I don’t see a viable path forward for Nuclear at the current costs and with how dramatic the rise of renewables and battery storage is increasing.
Just starting build them at a much bigger scaled would probably result in significant decrease in costs on it's own. China, Korea and Russia somehow manage to build at much lower cost.
> risk factors of a meltdown (however small) to tackle which are always working against you. Technology development in the Nuclear area is SLOW.
True, then again these really aren't a big deal. Burning coal is about the same as having a Chernobyl size disaster every few year (even when we 100% ignore climate change) and most people don't seem to mind that much.
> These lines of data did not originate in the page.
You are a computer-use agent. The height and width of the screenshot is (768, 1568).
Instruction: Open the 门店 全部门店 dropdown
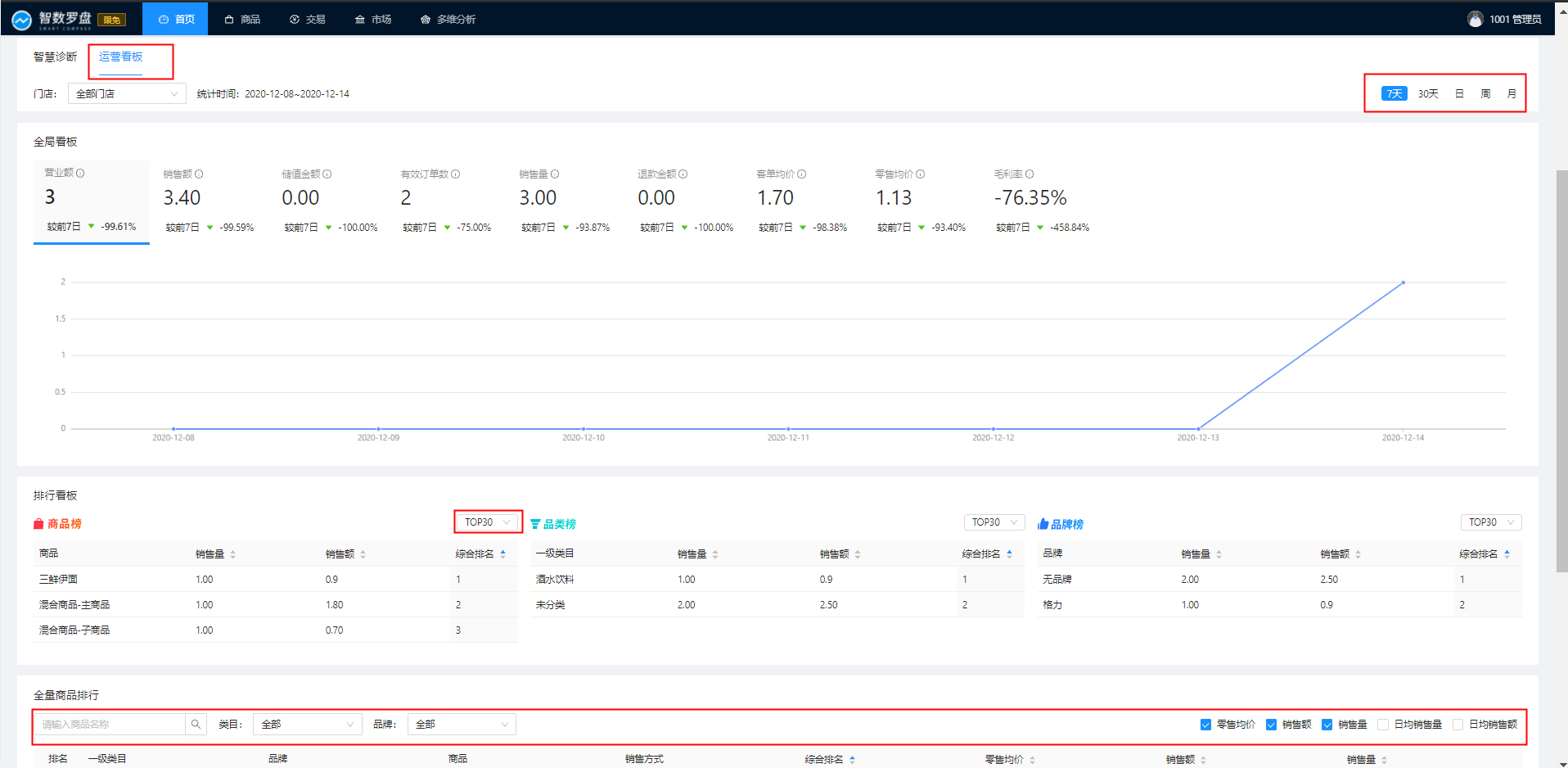127,94
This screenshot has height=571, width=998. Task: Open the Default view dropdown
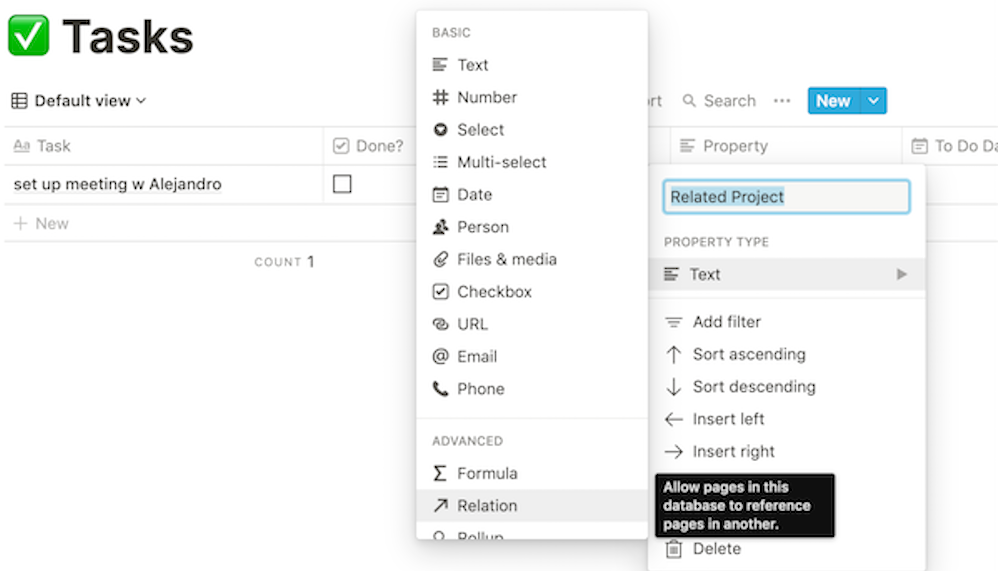click(x=80, y=101)
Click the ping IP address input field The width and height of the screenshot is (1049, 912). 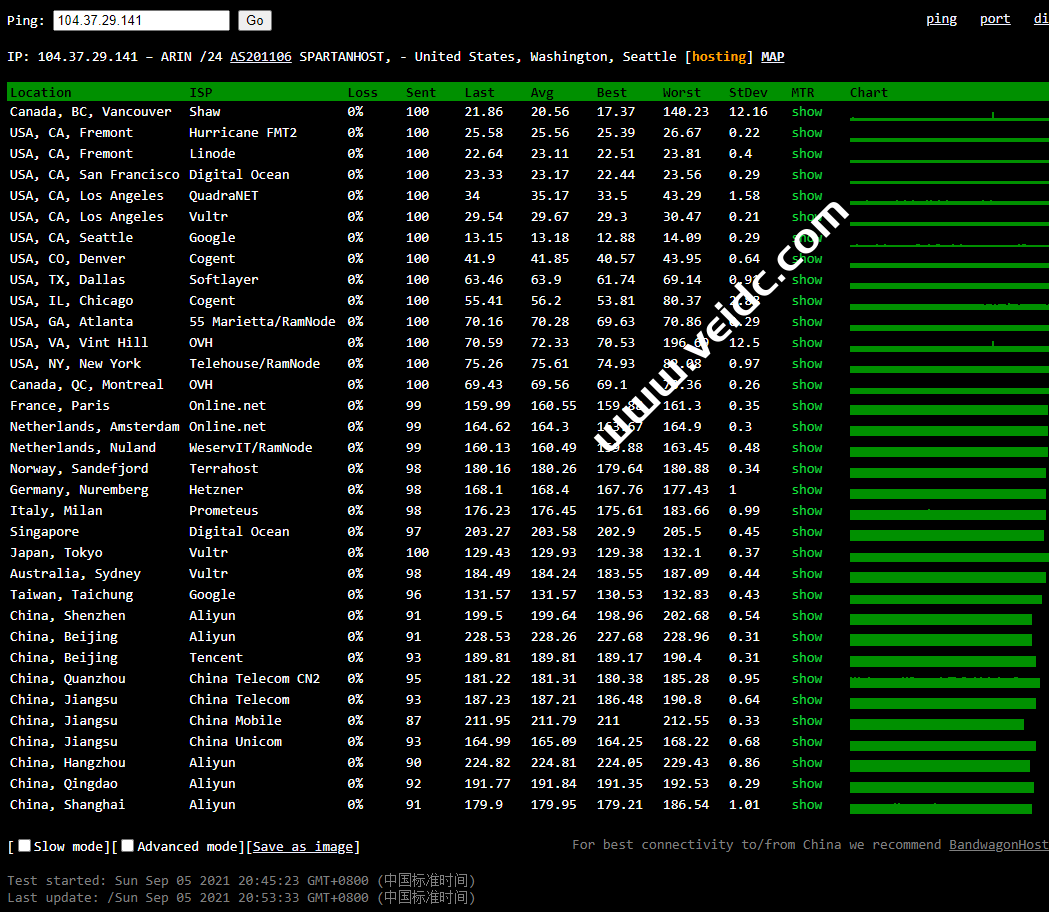141,20
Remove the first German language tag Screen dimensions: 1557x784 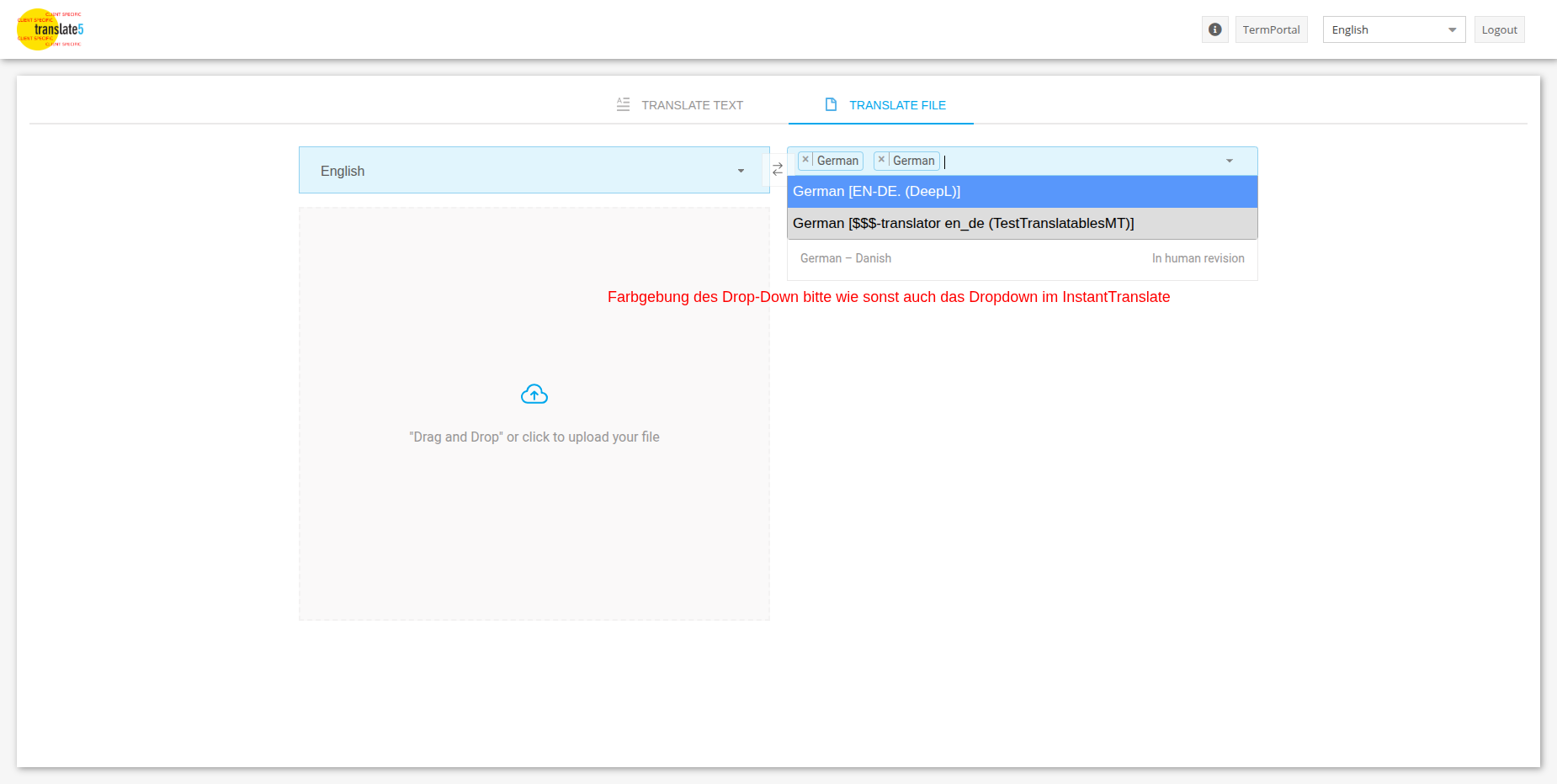point(805,160)
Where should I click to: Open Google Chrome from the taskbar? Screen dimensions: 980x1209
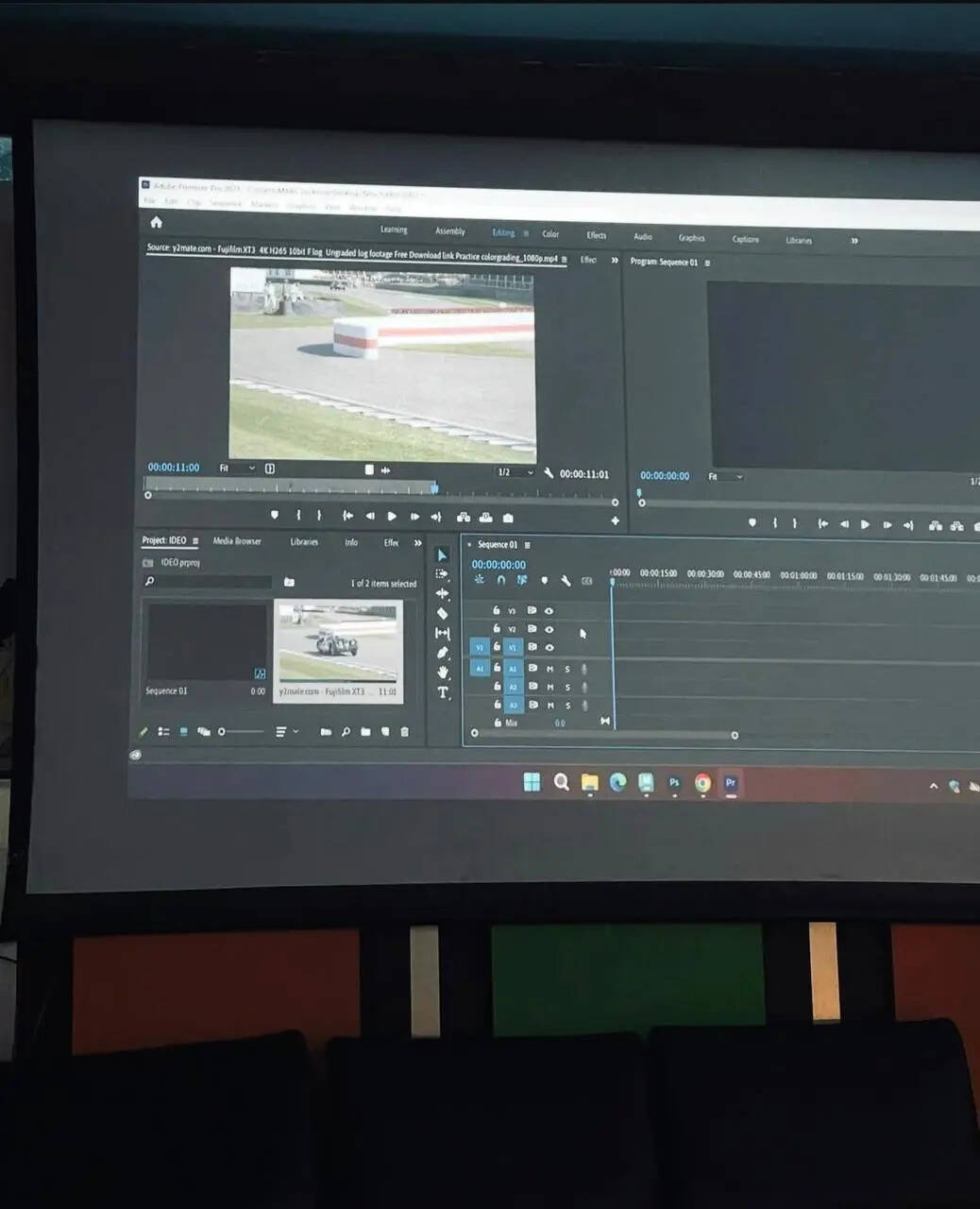701,783
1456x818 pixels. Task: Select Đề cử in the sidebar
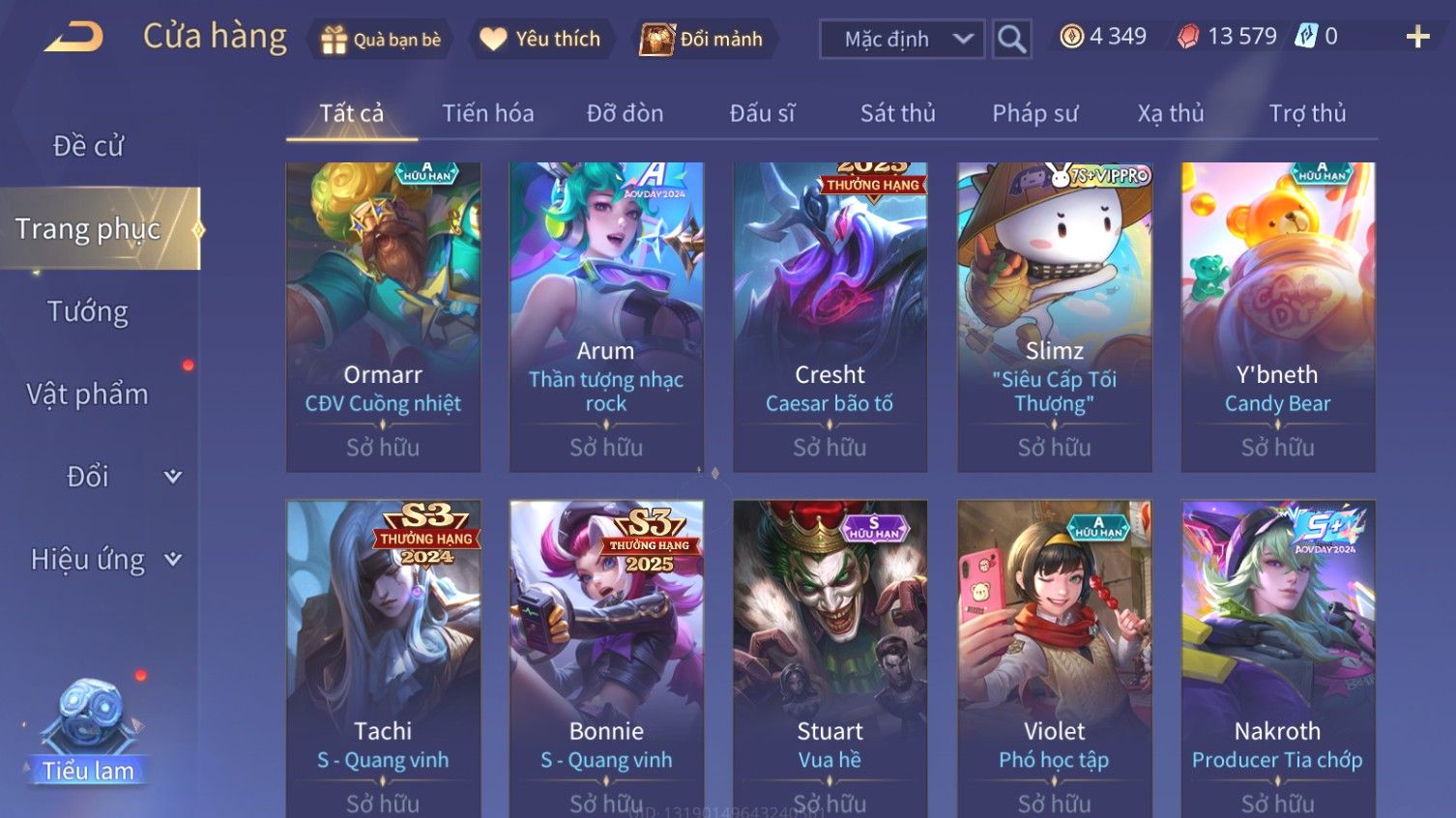click(x=88, y=146)
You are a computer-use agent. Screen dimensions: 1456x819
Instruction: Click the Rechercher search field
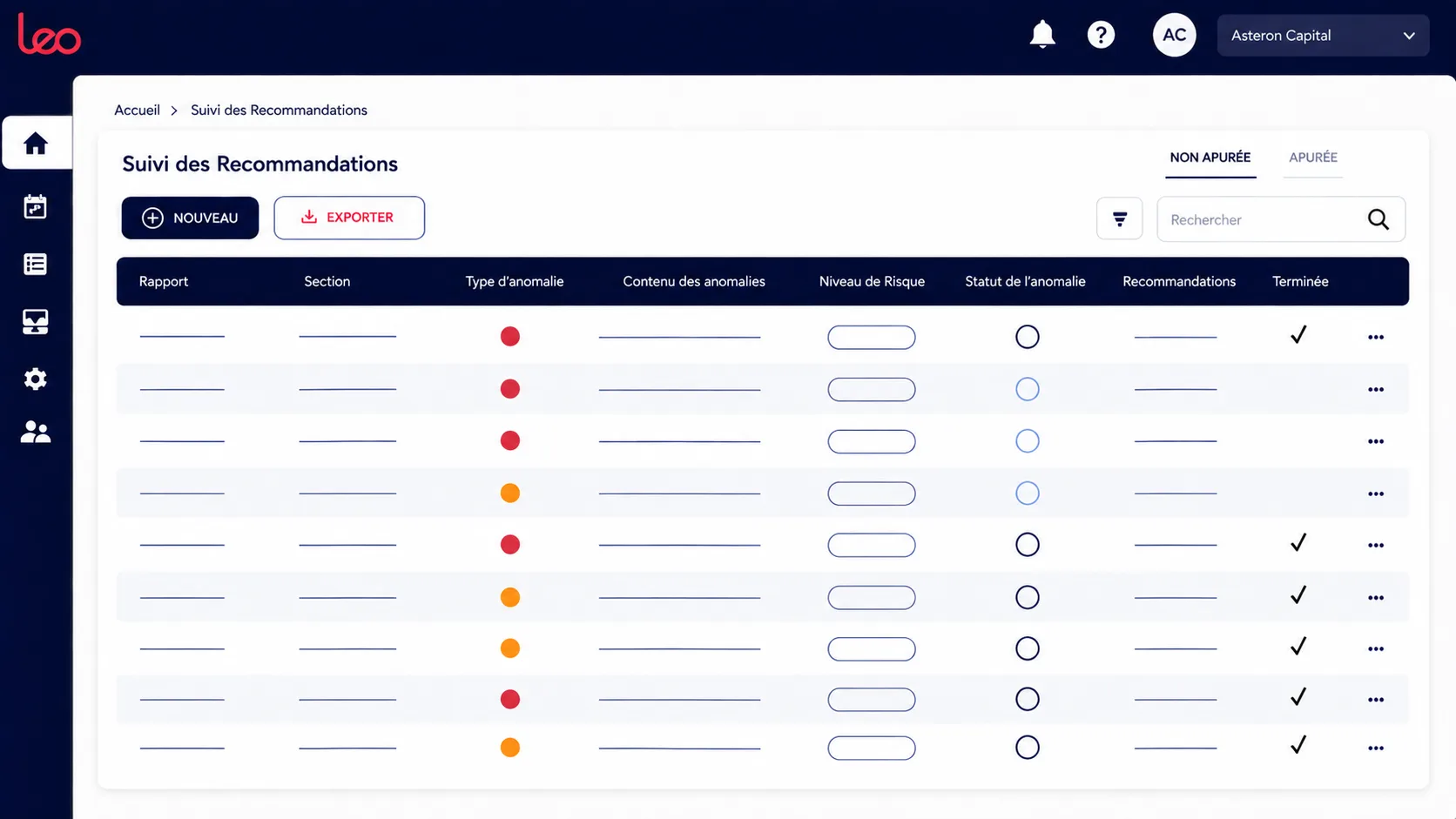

Yes, I'm sure governments are going to fork over a trillion dollars to demonstrate that this time, for sure, honest, nuclear costs will decline with experience. /s
The generic problem is that nuclear plants have to be big to amortize fixed costs (like personnel to operate and guard them), but if they're big they have lots of parts and more connections between parts, so to make them sufficiently reliable they need expensive careful construction. The more welds a NPP has, the more reliable each individual weld must be.
In contrast, something like a solar field, while it has lots of parts, doesn't depend on all those parts working for the field to work. It's by its nature highly redundant and fault tolerant. It also doesn't require supervision anywhere near the same extent as a nuclear plant.
Now compare to batteries. There are thousands of companies working on new technology development.
It’s just a matter of brain power and capital working on the problems.
I don’t see a viable path forward for Nuclear at the current costs and with how dramatic the rise of renewables and battery storage is increasing.